The Mona passage is the passage between the Dominican Republic and Puerto Rico. Most cruisers will arrive in the DR at Luperon which has excellent shelter and when ready to cross to PR move to Samana and leave from there. Typically a 30 ft sail boat will take 2 nights and a day to make that passage.

This is not a passage to take lightly and many people have had a real beating on it esp. if they get clobbered by the thunderstorms that are generated by PR in the afternoon and them rumble all night across the passage.

Getting well clear of the islands seems at first sight to be a good option but for a 30 footer it is not a viable one. The further offshore you are the stronger the head wind will be, the stronger the current will be and the bigger the waves will be.

Bruce Van Sants stategy involves using the night lee periods which gives reduced head winds and keeping close in to minimise the current to make passage along the coasts and only going across the open passages when the winds fall light.

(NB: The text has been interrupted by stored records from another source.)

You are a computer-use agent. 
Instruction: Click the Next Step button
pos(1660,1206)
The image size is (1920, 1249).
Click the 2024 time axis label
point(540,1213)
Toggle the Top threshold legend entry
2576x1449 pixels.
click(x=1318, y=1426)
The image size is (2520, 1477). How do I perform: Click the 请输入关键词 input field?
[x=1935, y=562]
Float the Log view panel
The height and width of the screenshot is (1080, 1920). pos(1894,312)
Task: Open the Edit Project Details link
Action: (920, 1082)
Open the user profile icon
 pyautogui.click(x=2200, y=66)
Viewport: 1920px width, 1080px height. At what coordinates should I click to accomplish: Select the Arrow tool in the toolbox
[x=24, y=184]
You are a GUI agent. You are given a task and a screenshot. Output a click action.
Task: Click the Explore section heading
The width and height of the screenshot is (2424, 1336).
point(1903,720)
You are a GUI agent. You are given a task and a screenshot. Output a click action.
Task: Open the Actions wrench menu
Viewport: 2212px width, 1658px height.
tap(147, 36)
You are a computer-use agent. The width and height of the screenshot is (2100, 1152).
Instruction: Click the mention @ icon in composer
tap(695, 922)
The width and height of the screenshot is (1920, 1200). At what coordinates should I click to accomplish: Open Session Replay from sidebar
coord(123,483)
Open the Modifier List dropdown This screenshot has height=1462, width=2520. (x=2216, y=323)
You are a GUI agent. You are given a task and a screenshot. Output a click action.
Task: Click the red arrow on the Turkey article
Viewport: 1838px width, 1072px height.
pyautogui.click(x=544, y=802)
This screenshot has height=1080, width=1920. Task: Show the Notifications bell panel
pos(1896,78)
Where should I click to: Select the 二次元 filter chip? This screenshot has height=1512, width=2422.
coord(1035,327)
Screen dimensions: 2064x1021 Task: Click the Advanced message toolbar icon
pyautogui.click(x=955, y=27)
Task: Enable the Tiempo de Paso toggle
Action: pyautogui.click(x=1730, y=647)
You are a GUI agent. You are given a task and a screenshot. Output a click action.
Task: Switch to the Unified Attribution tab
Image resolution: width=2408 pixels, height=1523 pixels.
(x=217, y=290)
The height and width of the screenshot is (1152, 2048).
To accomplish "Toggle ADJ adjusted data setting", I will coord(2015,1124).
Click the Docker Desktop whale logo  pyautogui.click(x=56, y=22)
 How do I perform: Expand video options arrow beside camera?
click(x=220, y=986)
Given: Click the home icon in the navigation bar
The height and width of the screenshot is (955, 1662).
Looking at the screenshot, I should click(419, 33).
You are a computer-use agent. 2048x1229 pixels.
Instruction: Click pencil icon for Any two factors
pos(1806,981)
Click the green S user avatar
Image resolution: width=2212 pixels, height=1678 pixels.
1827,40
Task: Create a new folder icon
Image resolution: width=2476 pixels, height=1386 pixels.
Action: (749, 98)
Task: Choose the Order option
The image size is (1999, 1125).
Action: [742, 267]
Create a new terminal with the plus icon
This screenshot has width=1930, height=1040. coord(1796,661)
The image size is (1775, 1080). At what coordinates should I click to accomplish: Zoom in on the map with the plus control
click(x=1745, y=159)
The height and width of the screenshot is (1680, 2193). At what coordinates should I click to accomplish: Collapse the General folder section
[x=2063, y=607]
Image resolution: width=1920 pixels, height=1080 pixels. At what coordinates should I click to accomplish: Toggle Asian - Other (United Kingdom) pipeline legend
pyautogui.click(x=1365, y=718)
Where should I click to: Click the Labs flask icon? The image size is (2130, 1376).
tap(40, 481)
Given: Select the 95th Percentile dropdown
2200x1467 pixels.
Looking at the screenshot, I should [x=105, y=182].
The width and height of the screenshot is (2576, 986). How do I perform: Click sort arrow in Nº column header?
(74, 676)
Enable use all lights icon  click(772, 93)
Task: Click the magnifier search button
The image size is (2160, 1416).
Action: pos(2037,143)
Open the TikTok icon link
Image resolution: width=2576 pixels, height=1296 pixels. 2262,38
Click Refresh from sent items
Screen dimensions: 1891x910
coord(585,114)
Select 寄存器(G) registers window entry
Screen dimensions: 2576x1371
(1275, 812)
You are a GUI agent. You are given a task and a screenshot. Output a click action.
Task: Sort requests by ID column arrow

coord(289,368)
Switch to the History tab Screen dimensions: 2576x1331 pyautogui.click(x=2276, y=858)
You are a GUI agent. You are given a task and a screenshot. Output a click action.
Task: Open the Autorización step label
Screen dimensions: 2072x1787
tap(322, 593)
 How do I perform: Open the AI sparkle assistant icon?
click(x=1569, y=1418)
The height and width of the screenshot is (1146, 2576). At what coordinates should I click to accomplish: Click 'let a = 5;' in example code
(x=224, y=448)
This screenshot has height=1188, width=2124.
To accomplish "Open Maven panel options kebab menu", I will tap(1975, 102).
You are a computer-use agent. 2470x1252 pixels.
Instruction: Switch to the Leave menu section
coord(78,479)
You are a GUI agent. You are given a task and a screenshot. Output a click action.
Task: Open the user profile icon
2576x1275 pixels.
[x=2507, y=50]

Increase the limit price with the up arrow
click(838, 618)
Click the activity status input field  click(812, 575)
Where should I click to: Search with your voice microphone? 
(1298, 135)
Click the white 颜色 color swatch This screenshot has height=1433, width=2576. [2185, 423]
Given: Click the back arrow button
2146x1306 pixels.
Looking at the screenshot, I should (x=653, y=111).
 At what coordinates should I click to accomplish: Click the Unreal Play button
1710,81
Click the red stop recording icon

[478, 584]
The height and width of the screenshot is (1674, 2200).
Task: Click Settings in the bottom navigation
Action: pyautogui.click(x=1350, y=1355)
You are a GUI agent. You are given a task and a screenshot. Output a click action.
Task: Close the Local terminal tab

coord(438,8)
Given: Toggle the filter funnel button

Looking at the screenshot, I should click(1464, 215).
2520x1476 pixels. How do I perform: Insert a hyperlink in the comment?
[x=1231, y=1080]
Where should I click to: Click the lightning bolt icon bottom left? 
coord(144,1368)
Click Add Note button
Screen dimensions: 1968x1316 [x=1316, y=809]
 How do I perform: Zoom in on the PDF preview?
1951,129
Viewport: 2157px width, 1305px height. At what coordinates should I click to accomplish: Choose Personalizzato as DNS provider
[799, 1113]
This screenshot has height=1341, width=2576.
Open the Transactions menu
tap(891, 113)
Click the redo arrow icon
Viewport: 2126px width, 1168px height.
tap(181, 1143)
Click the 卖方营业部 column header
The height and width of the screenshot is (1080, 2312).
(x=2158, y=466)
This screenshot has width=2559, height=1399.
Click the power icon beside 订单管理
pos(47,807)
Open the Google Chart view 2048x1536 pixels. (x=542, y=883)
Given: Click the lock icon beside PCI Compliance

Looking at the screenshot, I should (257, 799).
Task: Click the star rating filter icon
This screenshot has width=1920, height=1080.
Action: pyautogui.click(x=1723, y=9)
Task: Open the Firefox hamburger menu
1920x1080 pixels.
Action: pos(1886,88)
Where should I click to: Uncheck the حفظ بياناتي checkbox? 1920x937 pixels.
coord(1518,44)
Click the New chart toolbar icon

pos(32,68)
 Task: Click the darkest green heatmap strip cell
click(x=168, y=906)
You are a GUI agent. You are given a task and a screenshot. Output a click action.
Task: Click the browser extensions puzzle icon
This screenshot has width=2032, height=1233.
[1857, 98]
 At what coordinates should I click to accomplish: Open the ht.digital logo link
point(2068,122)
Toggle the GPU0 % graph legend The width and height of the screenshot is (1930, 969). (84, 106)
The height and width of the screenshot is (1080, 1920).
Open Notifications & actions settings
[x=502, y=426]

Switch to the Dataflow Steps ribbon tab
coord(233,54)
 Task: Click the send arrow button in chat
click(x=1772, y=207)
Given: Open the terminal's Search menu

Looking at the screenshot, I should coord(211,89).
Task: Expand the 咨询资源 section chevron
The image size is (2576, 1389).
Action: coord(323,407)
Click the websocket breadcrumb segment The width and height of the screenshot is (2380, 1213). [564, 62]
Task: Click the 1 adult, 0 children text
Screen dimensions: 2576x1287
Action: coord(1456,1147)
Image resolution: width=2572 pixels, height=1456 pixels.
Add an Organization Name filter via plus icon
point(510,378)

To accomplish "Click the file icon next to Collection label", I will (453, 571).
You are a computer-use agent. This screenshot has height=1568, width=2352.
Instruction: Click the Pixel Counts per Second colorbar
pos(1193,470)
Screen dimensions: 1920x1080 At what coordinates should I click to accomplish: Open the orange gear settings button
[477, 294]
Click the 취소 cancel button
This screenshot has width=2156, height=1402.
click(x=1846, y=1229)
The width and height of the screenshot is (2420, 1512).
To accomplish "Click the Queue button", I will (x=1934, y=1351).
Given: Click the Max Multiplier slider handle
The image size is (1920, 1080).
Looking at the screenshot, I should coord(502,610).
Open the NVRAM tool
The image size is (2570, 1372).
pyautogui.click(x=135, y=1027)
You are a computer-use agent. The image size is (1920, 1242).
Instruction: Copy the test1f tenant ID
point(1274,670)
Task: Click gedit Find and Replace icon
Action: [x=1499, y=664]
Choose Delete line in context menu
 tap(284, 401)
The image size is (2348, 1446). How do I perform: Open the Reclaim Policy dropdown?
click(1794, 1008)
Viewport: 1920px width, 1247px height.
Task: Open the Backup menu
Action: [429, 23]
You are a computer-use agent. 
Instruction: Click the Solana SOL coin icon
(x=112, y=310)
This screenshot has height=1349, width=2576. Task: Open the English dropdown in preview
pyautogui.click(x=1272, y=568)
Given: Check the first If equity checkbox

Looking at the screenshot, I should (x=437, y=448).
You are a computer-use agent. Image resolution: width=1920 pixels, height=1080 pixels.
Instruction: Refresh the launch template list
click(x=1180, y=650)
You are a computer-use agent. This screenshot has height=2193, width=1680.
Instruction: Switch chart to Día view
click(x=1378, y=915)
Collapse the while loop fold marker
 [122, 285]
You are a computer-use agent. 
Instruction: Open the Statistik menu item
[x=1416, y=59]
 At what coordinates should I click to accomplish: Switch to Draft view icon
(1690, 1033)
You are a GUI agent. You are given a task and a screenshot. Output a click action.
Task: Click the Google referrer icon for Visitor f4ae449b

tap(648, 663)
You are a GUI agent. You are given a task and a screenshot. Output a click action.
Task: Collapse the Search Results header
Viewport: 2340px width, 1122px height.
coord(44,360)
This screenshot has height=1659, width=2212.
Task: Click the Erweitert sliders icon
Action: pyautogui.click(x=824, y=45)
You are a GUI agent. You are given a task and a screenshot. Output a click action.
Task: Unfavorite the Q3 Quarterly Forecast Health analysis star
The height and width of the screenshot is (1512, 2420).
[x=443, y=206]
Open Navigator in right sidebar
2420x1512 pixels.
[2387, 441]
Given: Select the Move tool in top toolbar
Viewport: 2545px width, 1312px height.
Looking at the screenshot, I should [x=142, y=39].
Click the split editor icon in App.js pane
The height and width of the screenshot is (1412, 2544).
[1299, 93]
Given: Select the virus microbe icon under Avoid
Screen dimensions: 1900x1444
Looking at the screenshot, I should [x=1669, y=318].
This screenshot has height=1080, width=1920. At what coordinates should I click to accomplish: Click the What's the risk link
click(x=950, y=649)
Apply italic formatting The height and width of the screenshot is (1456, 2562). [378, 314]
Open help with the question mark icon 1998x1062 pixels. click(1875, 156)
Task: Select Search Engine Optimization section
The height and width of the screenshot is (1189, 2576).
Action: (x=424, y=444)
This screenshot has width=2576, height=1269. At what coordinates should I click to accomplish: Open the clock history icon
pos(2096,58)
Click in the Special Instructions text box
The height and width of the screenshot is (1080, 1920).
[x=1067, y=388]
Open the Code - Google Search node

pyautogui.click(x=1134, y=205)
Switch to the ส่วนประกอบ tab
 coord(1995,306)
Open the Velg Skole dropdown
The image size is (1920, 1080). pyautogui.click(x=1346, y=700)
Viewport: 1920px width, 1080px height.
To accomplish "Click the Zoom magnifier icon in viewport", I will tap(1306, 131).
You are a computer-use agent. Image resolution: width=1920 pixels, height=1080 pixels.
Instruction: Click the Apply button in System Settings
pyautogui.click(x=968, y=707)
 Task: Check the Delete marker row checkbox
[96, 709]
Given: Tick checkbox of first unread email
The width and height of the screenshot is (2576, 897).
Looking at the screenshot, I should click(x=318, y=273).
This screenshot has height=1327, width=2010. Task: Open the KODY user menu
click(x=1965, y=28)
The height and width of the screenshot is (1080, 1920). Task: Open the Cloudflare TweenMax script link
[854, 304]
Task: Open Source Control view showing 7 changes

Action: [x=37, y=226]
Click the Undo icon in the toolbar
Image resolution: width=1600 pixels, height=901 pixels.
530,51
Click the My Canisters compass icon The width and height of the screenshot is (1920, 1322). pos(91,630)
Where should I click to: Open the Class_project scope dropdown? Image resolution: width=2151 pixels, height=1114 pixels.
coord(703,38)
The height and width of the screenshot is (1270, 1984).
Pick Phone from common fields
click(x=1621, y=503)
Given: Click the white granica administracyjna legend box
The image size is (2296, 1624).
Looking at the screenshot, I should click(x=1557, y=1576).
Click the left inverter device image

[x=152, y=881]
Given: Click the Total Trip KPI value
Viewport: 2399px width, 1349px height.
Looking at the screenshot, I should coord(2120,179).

The usual strategy to get to St Maarten offshore involves sailing out into the Atlantic North of the Bahamas and South of Bermuda untill you reach Longitude 65 [ I65 ] then turning south. 2 -3 weeks hard beating to windward in a 30 footer.
10-29-2012 10:09 AM
sv sea bird
Re: Cruising Caribbean Single-handed

Thanks SPECIALD. So, you don't go through Mona's passage. How is crossing PR's north shore? What is best anchorage on that shore or do you sail past PR?
10-24-2012 05:14 PM
Re: Cruising Caribbean Single-handed

You can see St Thomas from the East Coast of Puerto Rico. It is not a long passage and can easily be done in Daylight. We usually leave early and get to Souper's Hole on Tortola by late afternoon. there are great marinas and a West Marine in Fajardo if ypu need to re-equip.
10-24-2012 04:06 PM
sv sea bird
Re: Cruising Caribbean Single-handed

Yes, I keep picturing the eastern Caribbean as all lying north and south.

So, to restate; instead of turning south through Mona passage why doesn't anyone (that I've read) continue east past Puerto Rico and then turn south to BVI ect. I realize it would require a much larger weather window and some sea room off the PR north shore, but the many difficulties I've read about Mona passage would seem worth considering.